الصَّدقة زكاة، والزَّكاة صَدقة يَفترق الاسم ويتَّفِق المسمّى
Les objectifs de la zakât d'après ce verset sont multiples :
Lutter contre la pauvreté.
Combattre la misère.
Pérenniser les actions de collecte et de distribution.
Accompagner [ceux dont les cœurs sont à gagner] à savoir les nouveaux musulmans.
Faire reculer un système économique tribal fondé sur l’esclavage en donnant pour [ le rachat de ceux qui sont asservis].
Libérer du surendettement en donnant à [ ceux qui sont lourdement endettés].
Soutenir [ceux qui se consacrent à la cause de Dieu] et œuvrent pour assurer la paix, la défense de la cité de Médine et dissuader d'éventuels envahisseurs.
Venir au secours des [voyageurs en détresse]
A la lumière de ces éléments historiques, on peut affirmer que la zakât ne se réduit à un impôt, encore moins à un acte de charité ponctuel, aussi louable soit-il !

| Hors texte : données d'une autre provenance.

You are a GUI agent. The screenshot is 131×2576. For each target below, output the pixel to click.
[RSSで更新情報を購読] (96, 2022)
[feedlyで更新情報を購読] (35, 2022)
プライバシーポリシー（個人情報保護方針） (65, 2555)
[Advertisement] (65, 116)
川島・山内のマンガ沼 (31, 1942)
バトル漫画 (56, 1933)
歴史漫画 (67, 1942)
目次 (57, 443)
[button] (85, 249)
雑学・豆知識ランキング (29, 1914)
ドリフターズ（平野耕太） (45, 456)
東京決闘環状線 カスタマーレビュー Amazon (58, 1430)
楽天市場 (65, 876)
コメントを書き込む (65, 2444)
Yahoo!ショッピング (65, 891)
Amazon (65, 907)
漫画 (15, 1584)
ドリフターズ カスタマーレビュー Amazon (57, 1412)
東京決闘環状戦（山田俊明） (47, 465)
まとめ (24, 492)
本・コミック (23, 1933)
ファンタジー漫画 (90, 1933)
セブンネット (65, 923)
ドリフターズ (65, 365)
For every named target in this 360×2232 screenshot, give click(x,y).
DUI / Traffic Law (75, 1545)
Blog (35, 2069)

La zakât dans le Coran est un pilier de la pratique cultuelle, indissociable de la prière , vise la justice sociale et donne force au projet miséricorde pour l'univers porté par le Prophète Muhammad (PSL).

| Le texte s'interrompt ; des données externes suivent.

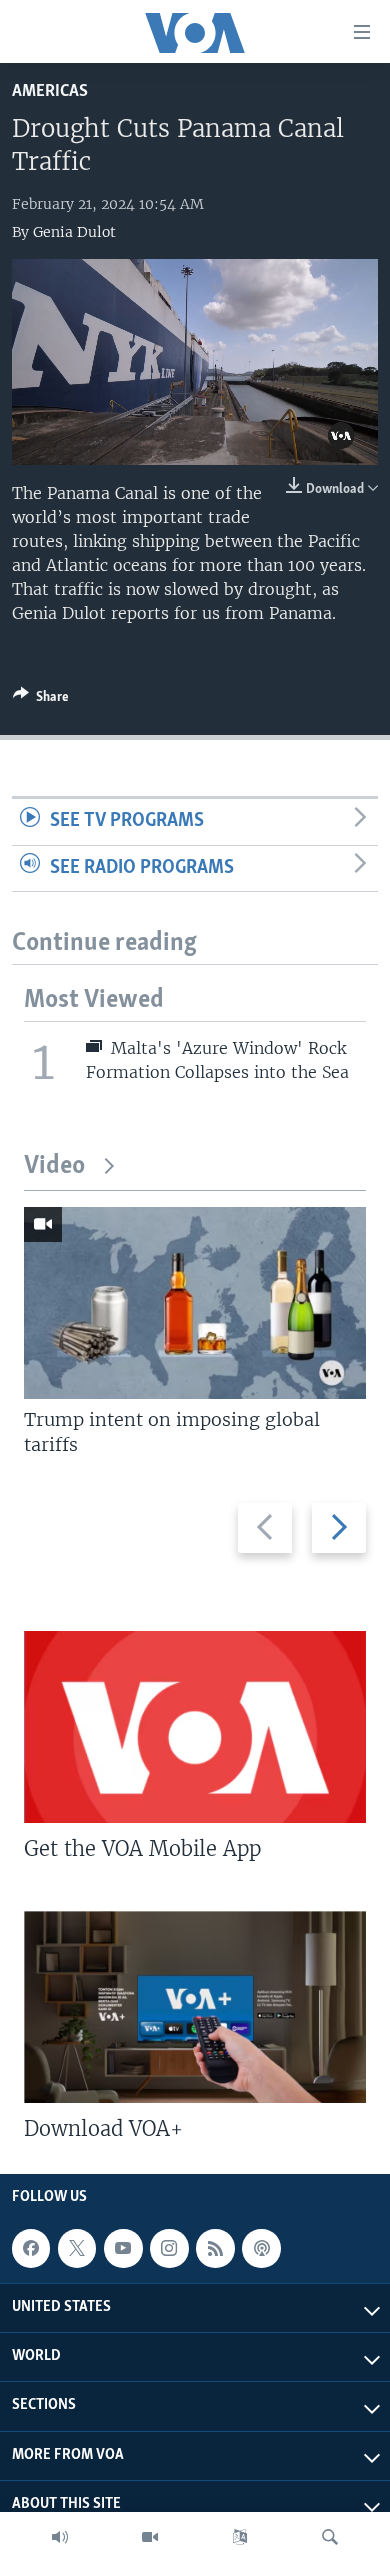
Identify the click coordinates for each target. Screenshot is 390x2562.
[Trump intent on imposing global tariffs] (195, 1303)
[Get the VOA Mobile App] (195, 1727)
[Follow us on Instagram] (169, 2248)
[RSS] (215, 2248)
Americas (50, 91)
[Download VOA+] (195, 2007)
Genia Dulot (74, 232)
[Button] (41, 700)
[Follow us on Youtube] (123, 2248)
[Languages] (240, 2537)
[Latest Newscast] (60, 2537)
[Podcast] (261, 2248)
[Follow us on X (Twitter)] (77, 2248)
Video (54, 1166)
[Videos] (150, 2537)
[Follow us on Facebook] (31, 2248)
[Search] (330, 2537)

Ce dont ont le plus besoin les pauvres et les orphelins, c'est d'une société qui leur assure une vie décente et d'une justice sociale qui préserve leur dignité et ce quel que soit leur confession.
Quand on sait que certains actes de charité ne font au final que renforcer la misère, en encourageant les pauvres à s'installer dans la mendicité, voir à en faire une profession !
Ceux qui portent la foi doivent s'interroger sur leurs responsabilités et ne pas se contenter de ressentir de la compassion ou de donner pour donner mais doivent unir leurs efforts et leurs intelligences afin de transformer les dons en des projets qui contribuent réellement au développement social, éducatif et moral de ceux qui souffrent le plus dans la société.
C'est le sens de la zakât à laquelle appelle le Coran.